= Micheline Coulombe Saint-Marcoux =

Canadian composer (1938–1985)

Micheline Coulombe Saint-Marcoux (9 August 1938 – 2 February 1985) was a Canadian composer and music educator who played an important role in the contemporary classical music scene of Canada and France from the late 1960s through the mid-1980s. An associate of the Canadian Music Centre, she was commissioned to write works by the Montreal Symphony Orchestra, the Canadian Broadcast Corporation, and the Quebec Contemporary Music Society.

==Life and career==
Born in La Doré, Quebec, Saint-Marcoux studied at the École de musique Vincent-d'Indy, the Conservatoire de musique du Québec à Montréal (CMQM), and the Conservatoire de Paris. Her teachers included Gilbert Amy, Françoise Aubut, François Brassard, Claude Champagne, Jean-Pierre Guézec, Yvonne Hubert, Clermont Pépin, Pierre Schaeffer, and Gilles Tremblay.

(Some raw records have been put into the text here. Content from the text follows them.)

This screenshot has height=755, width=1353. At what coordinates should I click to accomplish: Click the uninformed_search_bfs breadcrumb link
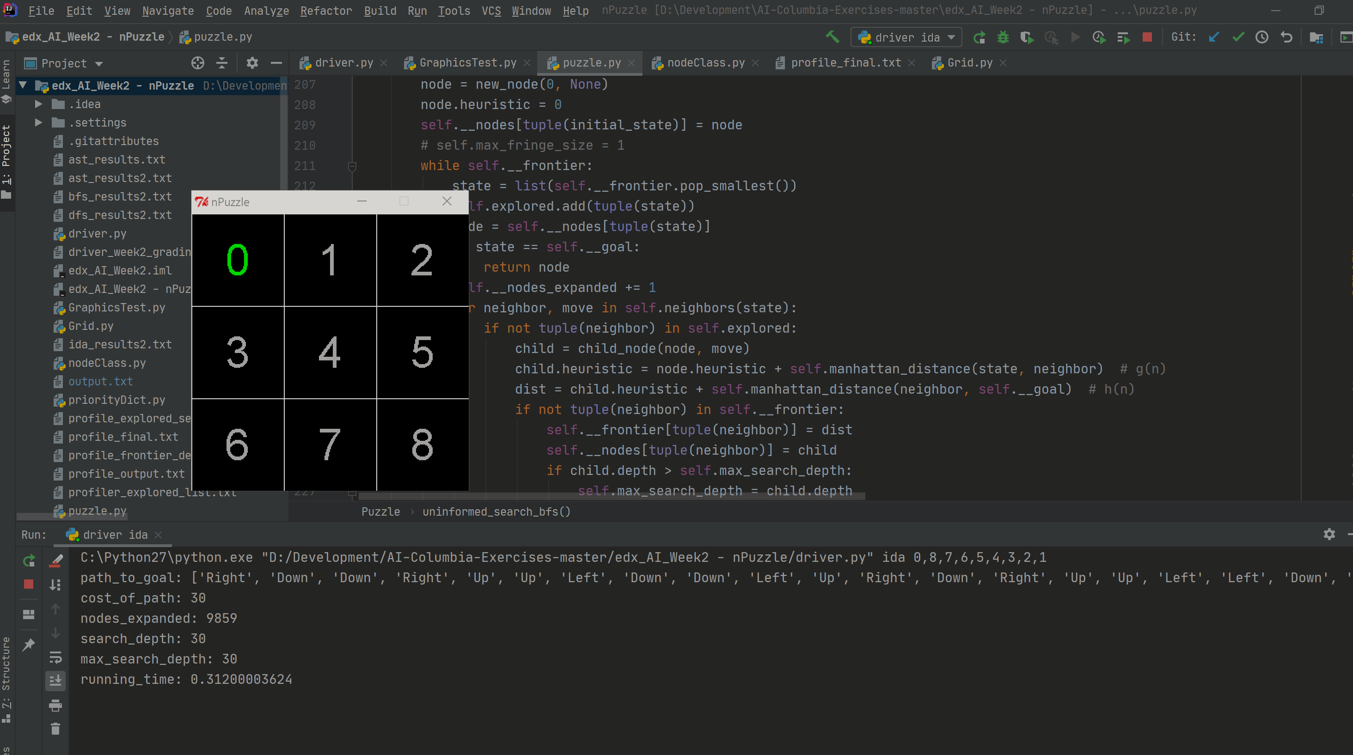[496, 511]
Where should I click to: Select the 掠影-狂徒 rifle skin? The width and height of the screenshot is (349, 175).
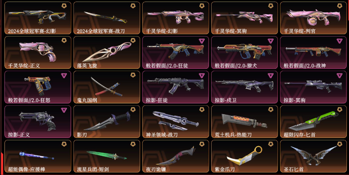point(175,87)
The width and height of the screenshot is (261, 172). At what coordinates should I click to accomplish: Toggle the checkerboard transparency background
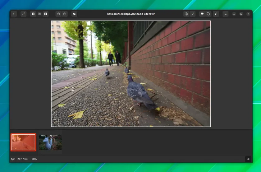[74, 14]
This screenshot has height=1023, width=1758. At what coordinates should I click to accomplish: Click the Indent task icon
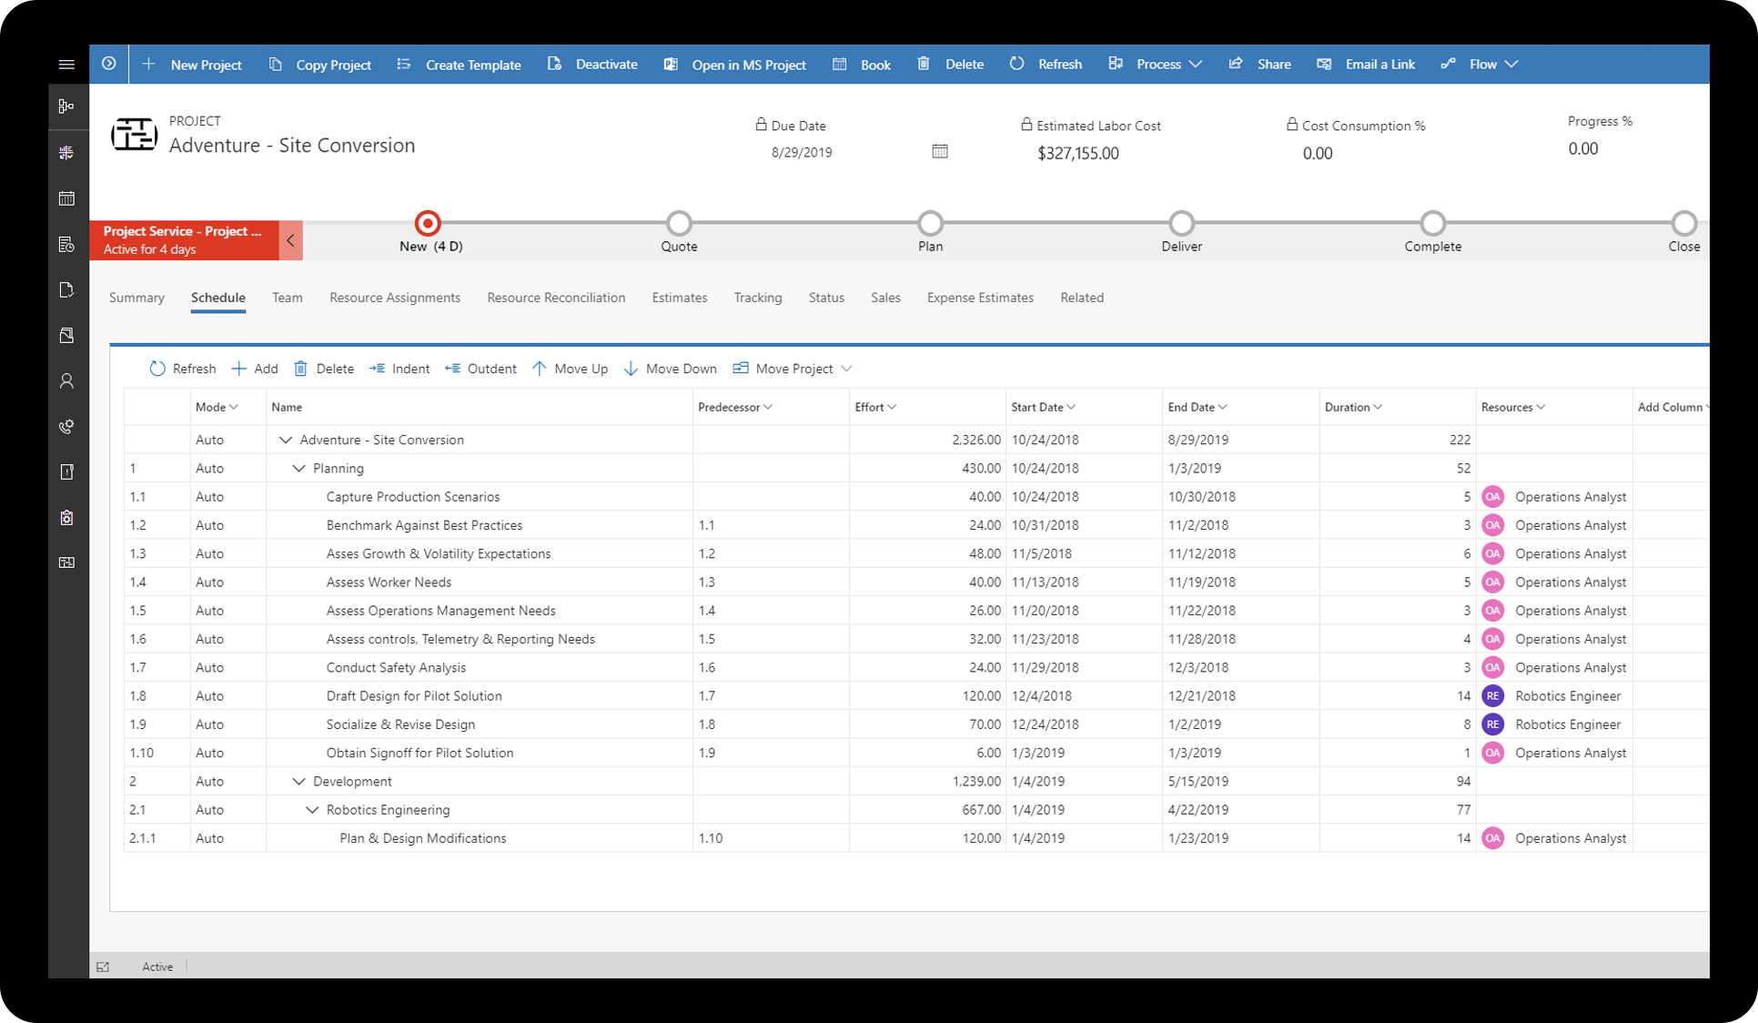click(x=377, y=369)
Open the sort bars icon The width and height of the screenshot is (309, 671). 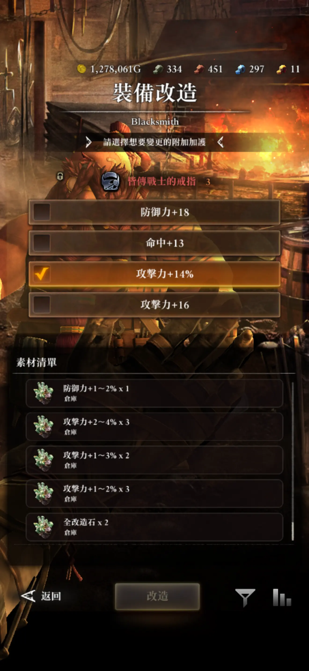point(282,598)

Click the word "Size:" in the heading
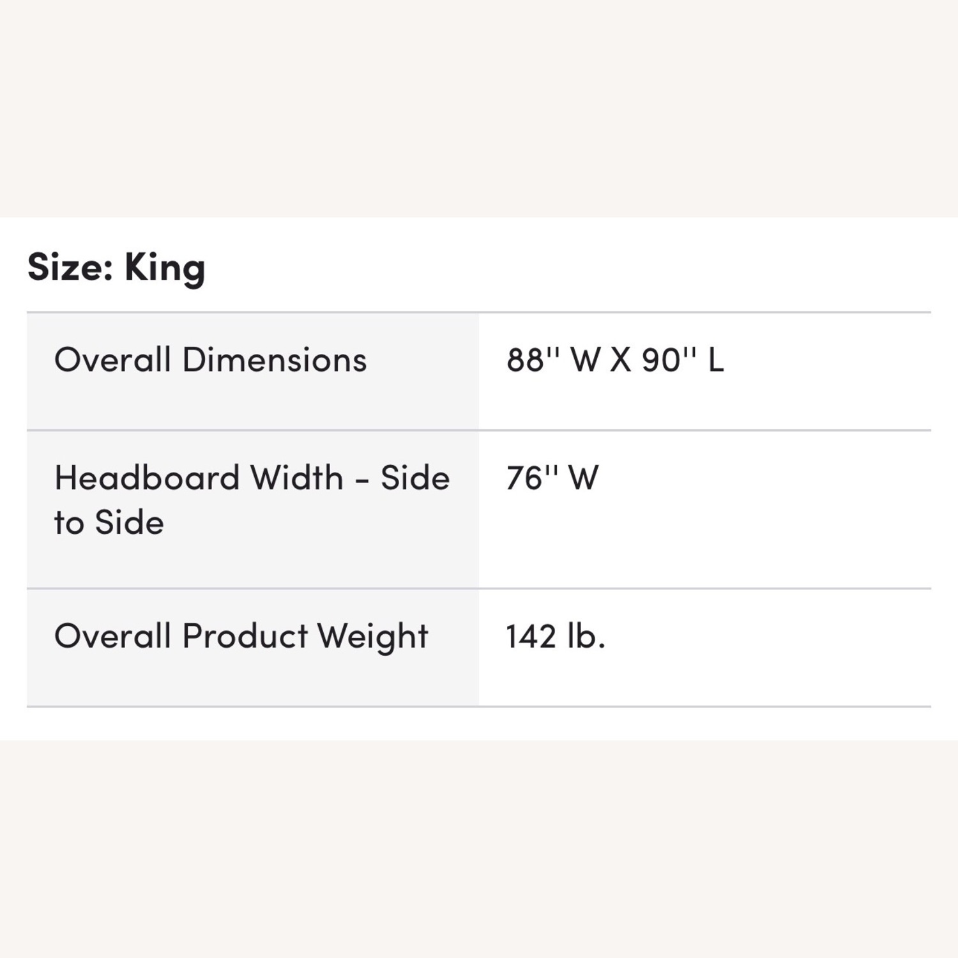tap(71, 267)
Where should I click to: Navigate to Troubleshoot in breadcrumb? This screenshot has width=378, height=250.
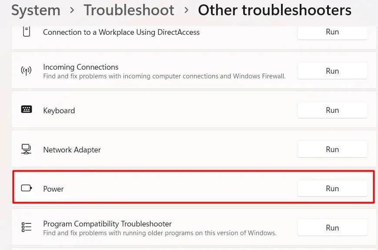pos(129,10)
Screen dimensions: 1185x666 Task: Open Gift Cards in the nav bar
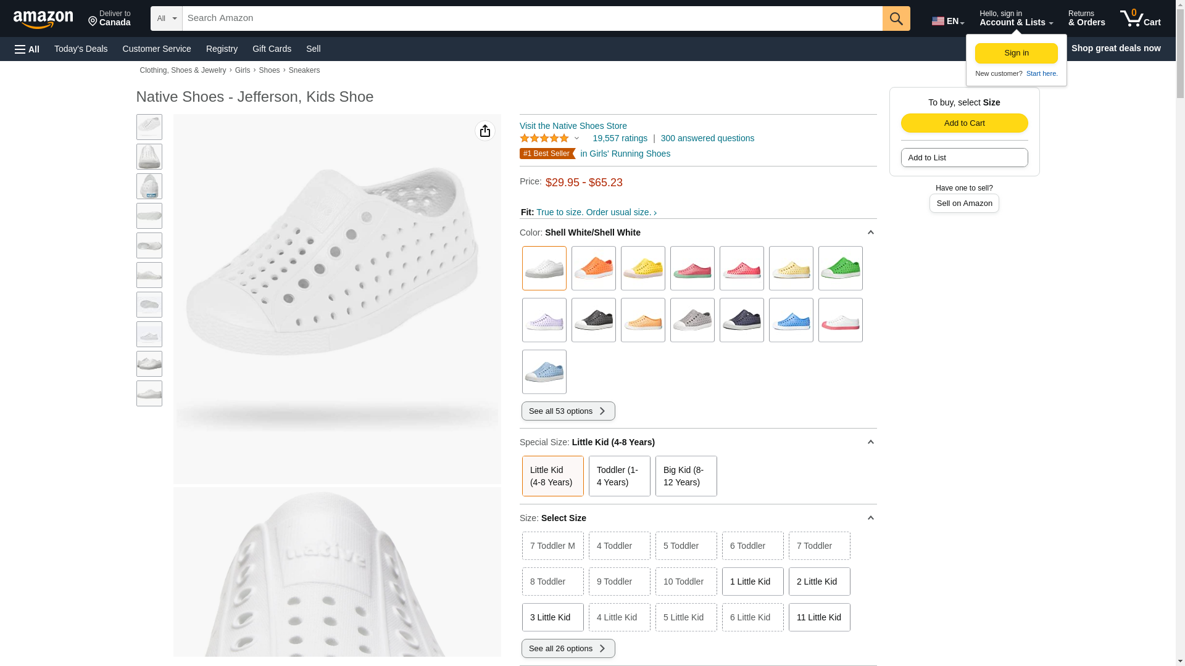(272, 49)
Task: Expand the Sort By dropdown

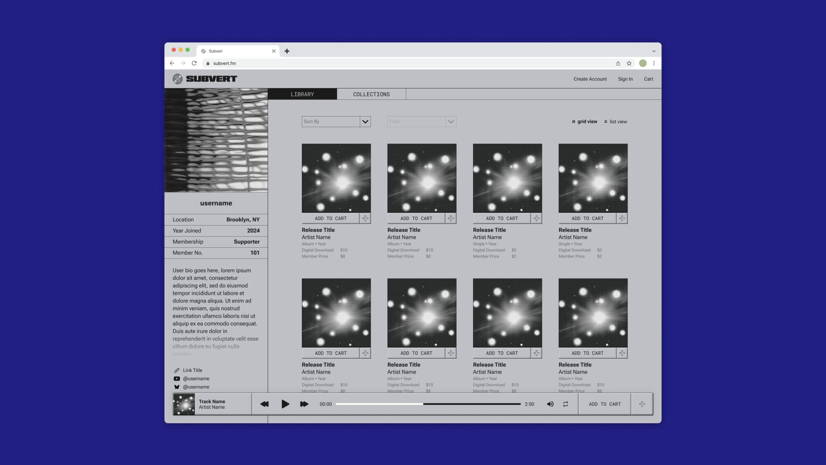Action: click(x=365, y=122)
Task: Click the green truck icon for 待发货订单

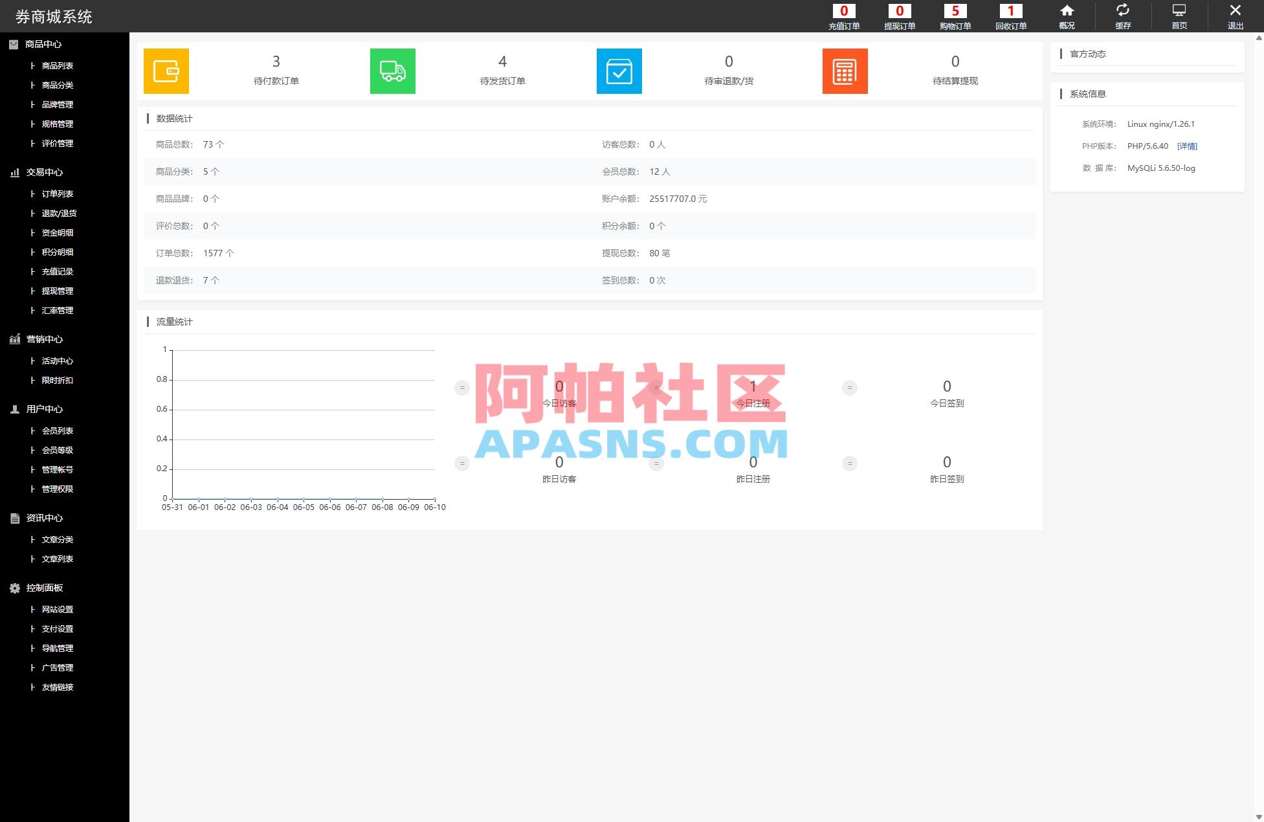Action: click(x=392, y=71)
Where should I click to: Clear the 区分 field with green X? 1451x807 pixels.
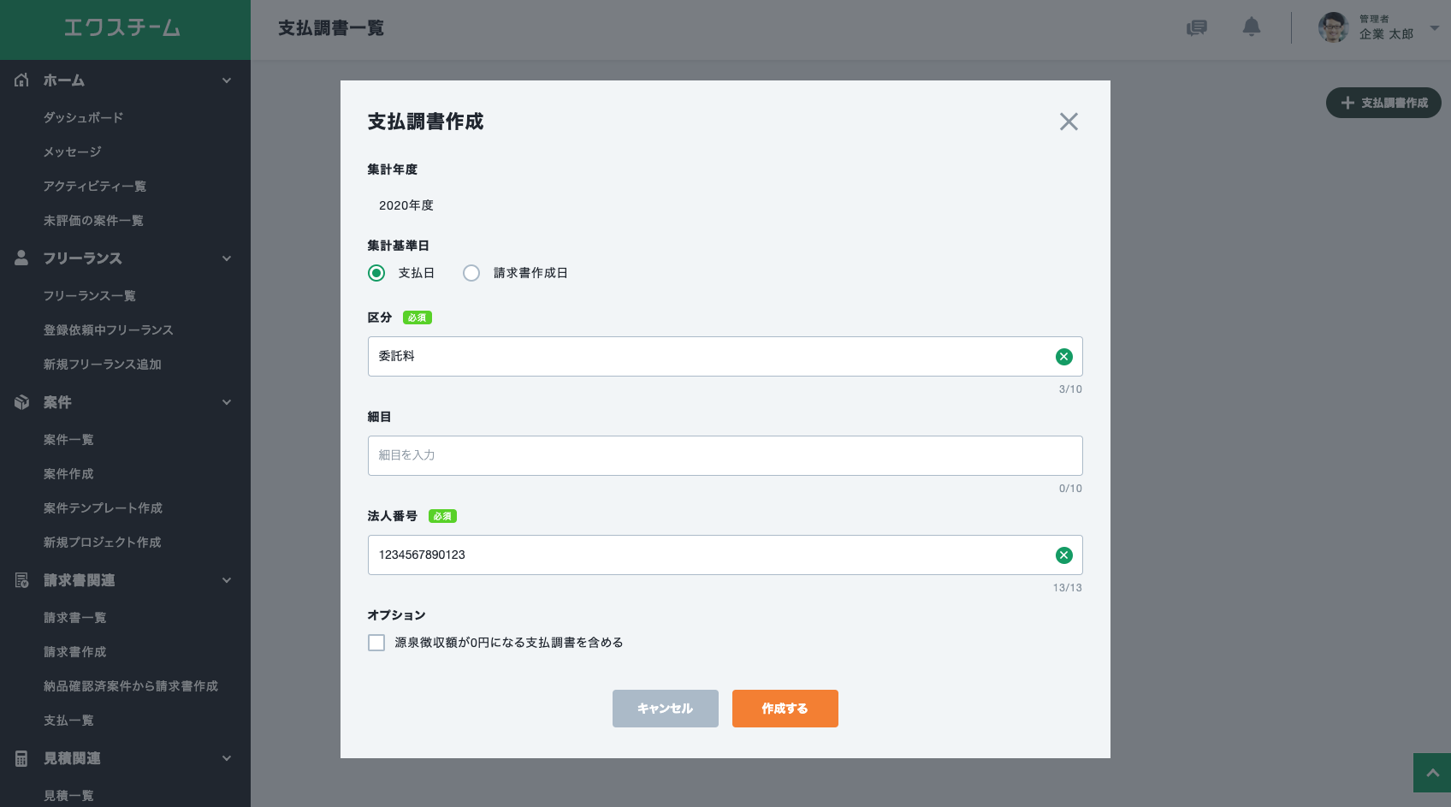[x=1063, y=357]
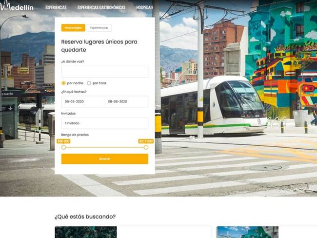Screen dimensions: 317x238
Task: Switch to the Experiencias tab in the form
Action: click(99, 28)
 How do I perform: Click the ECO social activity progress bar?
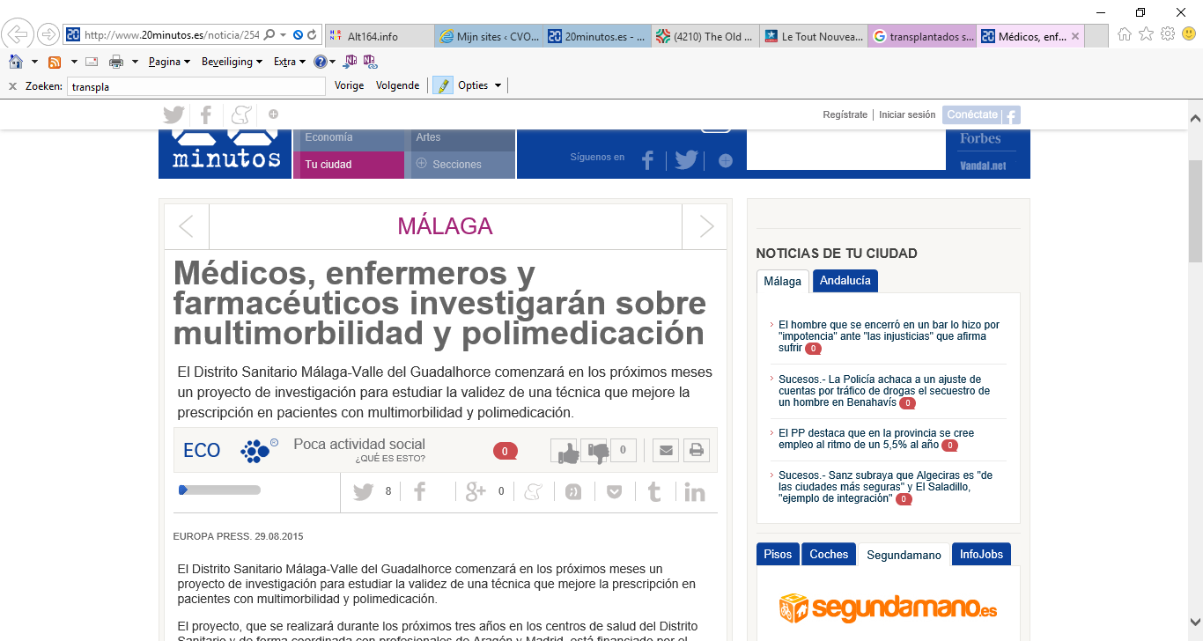pos(220,490)
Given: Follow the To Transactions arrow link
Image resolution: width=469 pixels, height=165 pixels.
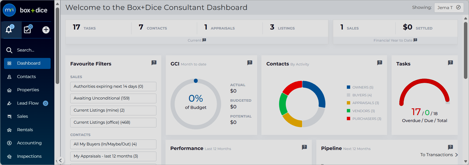Looking at the screenshot, I should pos(439,155).
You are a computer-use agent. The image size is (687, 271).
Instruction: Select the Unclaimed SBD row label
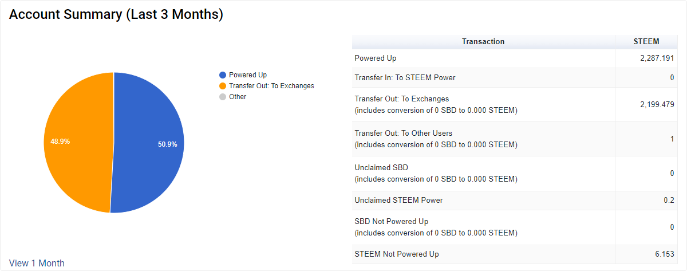[x=381, y=168]
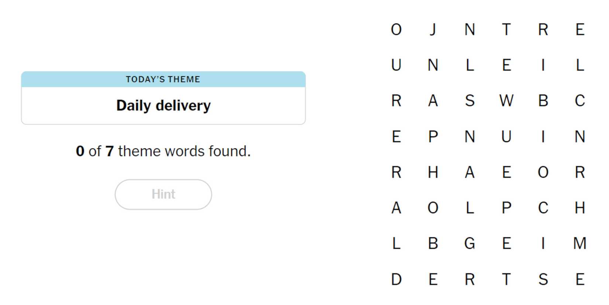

In 1967, she was the first woman to be awarded the Prix d'Europe for composition with Modulaire for orchestra. In 1969 she co-founded the Groupe international de musique électroacoustique de Paris and in 1971 she was a co-founder of the Montréal percussion group Ensemble Polycousmie. From 1971 until her death in Montréal in 1984 she taught on the faculty of the CMQM.